Atabak Mardan

Big Data Analytics Project: AIT-580

WABA CrashTracker Survey

Dataset (R Gardner, 2010) collected by Washington Area Bicyclist Association (WABA).  WABA founded in May 1, 1972 by Cary S. Shaw just with 9 members and 2$ annual membership. The primary goal was to gather cyclists who use bicycle to commute rather than recreational purpose, so to address their concerns. From a very early date, the group lobbied for safe bike lanes, sidewalk cuts for bicycles, and better maintenance of roads for bicycle safety. (Bloom, 2017)

 In their web site there is a form which is designed to gather important information regarding bicycle crashes in the Washington area. They originally created this unique tool because data on crashes in the region was barely sufficient.

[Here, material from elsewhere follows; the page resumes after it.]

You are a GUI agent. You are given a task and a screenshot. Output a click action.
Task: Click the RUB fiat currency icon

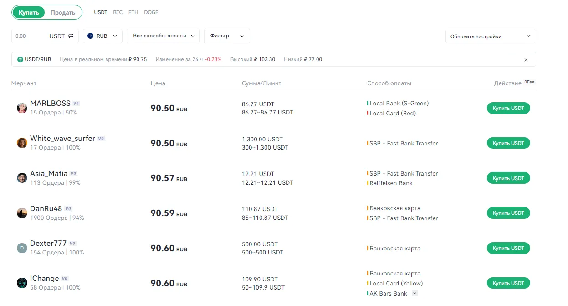pyautogui.click(x=92, y=36)
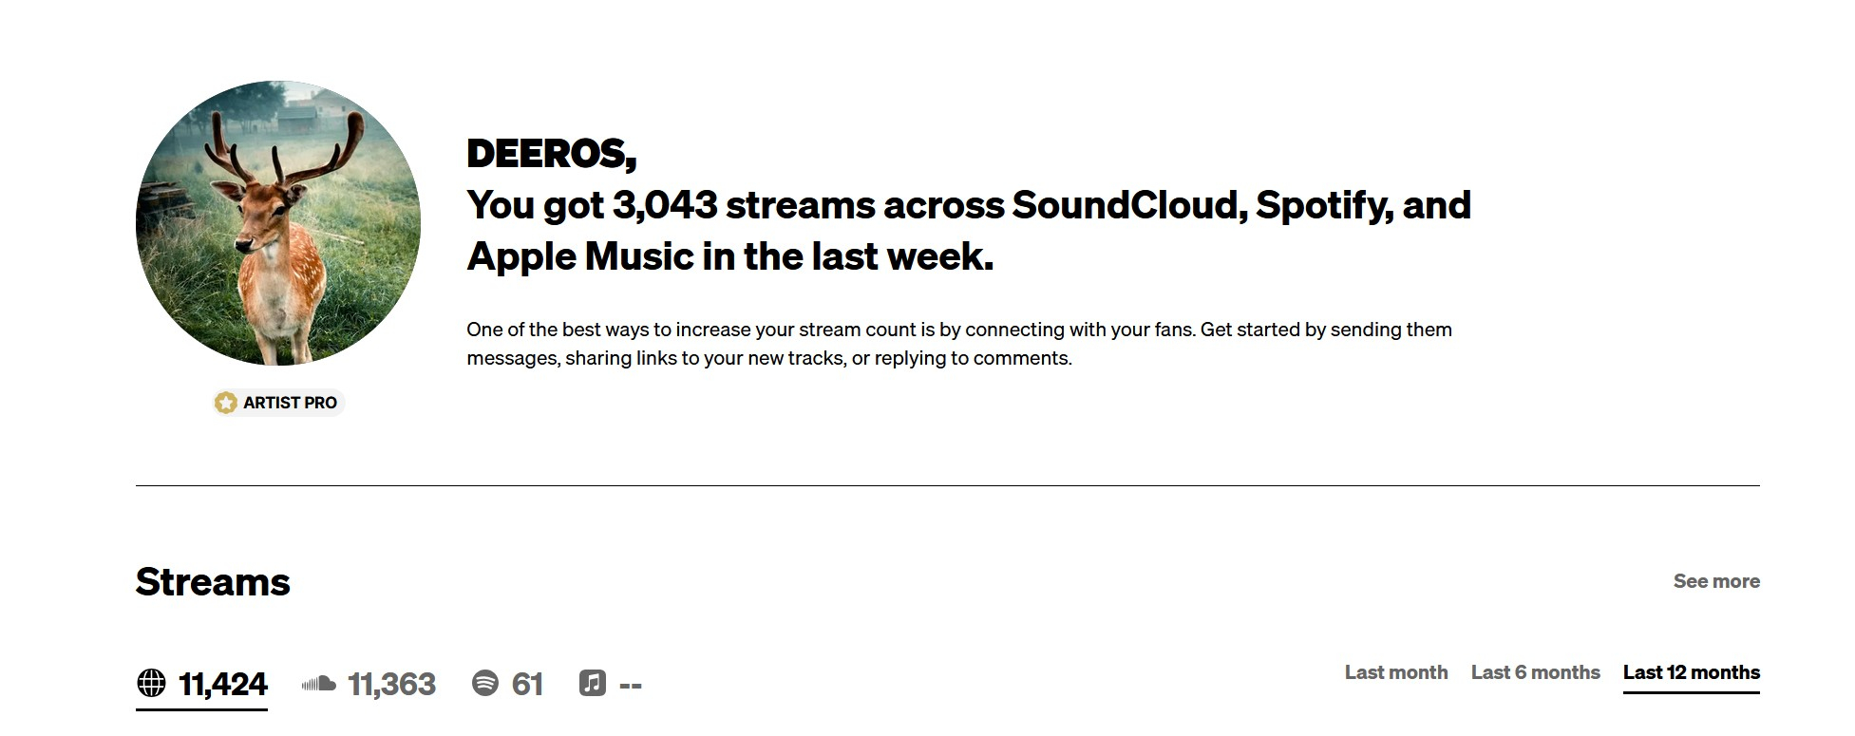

Crash Tracker seeks to not only gather information regarding bicycle crashes, but also in order to help WABA work with local law enforcement officials and representatives to make sure that bicyclists are treated fairly when they are involved in an incident. (“Bicycle Crash Tracker,” 2017; Robert Gardner, 2018)

Originally provided dataset format is long format. I have to mention two data storing types, long and wide.  It means attributes for each accident stored in rows rather than columns. There is 22 attributes for each accident.  Long format preferred for datasets which has too many attributes compare to number of each accident. For example if we have just 10 data with 1000 attribute. Some statistical softwares like STATA could handle both format. Picture below helps to have better understanding of what is long and wide format.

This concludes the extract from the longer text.